═══ Source document ═══

Pundits and most media members aren’t giving the Raptors much of a chance against the Cavaliers, even though Cleveland finished only one spot and six wins ahead in the standings. The Raptors aren’t paying that any mind, at least publicly.

“We never cared. We never cared at all, honestly. We just know who we are,” said RJ Barrett, who is playing in his third career fourth-versus-fifth-seed series, having split his first two. “We come in, we fight together every day, and whatever anybody else has to say, we really don’t care.”

Scottie Barnes was even more blunt: “That s— don’t matter,” Barnes said of being labelled underdogs heading in.

═══ Data shown ═══

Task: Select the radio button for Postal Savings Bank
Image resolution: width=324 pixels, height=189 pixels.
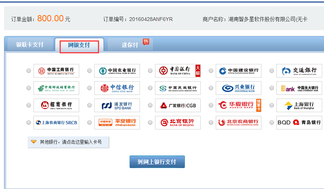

═══

◆ Challenges:
1. Answer these questions using the article about the Raptors facing the Cavaliers.
(a) How many more wins than the Raptors did Cleveland finish with in the standings?
(b) Which fourth-versus-fifth-seed series of his career is RJ Barrett now playing in?
(c) Which Raptors player is described as even more blunt?
2. From the article about the Raptors facing the Cavaliers, write out word for word the passage from "Pundits and most" to "at least publicly.".
3. Write what comes next in the article about the Raptors facing the Cavaliers, starting after its final sentence.

◆ Answers given:
1.
(a) Six.
(b) His third.
(c) Scottie Barnes.

2.
Pundits and most media members aren’t giving the Raptors much of a chance against the Cavaliers, even though Cleveland finished only one spot and six wins ahead in the standings. The Raptors aren’t paying that any mind, at least publicly.

3.
The Raptors could be motivated by perceived slights and it also might help them that all of the pressure seems to be on Cleveland. While Mitchell is one of a small handful of players with three 50-point playoff games under his belt and is a perennial MVP candidate, he’s only 5-7 in playoff series, including 0-4 in the second round with only one of those series being close. The Cavs were the top seed in the Eastern Conference a year ago but fell in Round 2 to No. 4 Indiana. They were outclassed two years ago by Boston and  they lost to Barrett, Quickley and the Knicks as favourites the year before that. Adding Harden, an all-time playoff underachiever (15-15 series record) was a bold move geared at finally getting them over the hump.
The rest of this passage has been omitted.